Trailblazer apprenticeships have long been mooted as a remedy for road transport’s skills crisis. However a Commons Select Committee has warned they have a worrying lack of focus and will not fill skills gaps unless they concentrate on sectors and regions where training is most needed.

The committee report said while “the Trailblazer programme had done much to increase employer engagement and refocus it on higher level skills”, an annual survey of performance is required to ensure apprenticeships are of a high quality and to more accurately measure the policy’s success.

But while the report called for greater coherence, organisation and a universal standard of quality to ensure all schemes were of a high standard, RHA deputy director of policy Colin Snape said it would instead rather see employers granted influence over how apprenticeships are designed and paid for.

The apprenticeship levy, which is used to fund Trailblazer apprenticeships, came into force this month (CM 6 April). Under the scheme, firms with a payroll of more than £3m are required to contribute the equivalent of 0.5% of this to a pot from which the apprenticeships are then funded.
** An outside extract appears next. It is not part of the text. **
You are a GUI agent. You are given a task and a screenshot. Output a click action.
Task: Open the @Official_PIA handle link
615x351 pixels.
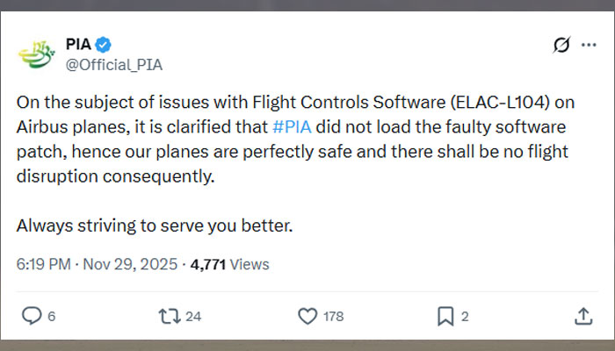[114, 64]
In the Apprenticeships report, the committee called the levy a “blunt tool in which contributions [the cost of the levy to employers] are unlikely to bear any relation to the skills needs of individual employers”, adding “it is not sufficiently focused on areas of the economy where training is most needed”, and concluded the “implementation has been uneven with repeated delay”.


Further criticism comes from the FTA, which believes the scheme, as it stands, unfairly disadvantages the devolved nations.

Skills policy development manager Sally Gilson told MT there are better ways to encourage firms to run apprenticeships. “Northern Irish, Scottish and Welsh firms all have to pay into the levy, and while apprenticeships are available in the devolved countries, they won’t necessarily get logistics apprenticeships,” she said.

“In England there is an HGV driver option, and a logistics manager apprenticeship is being developed, but we need all options in all countries.”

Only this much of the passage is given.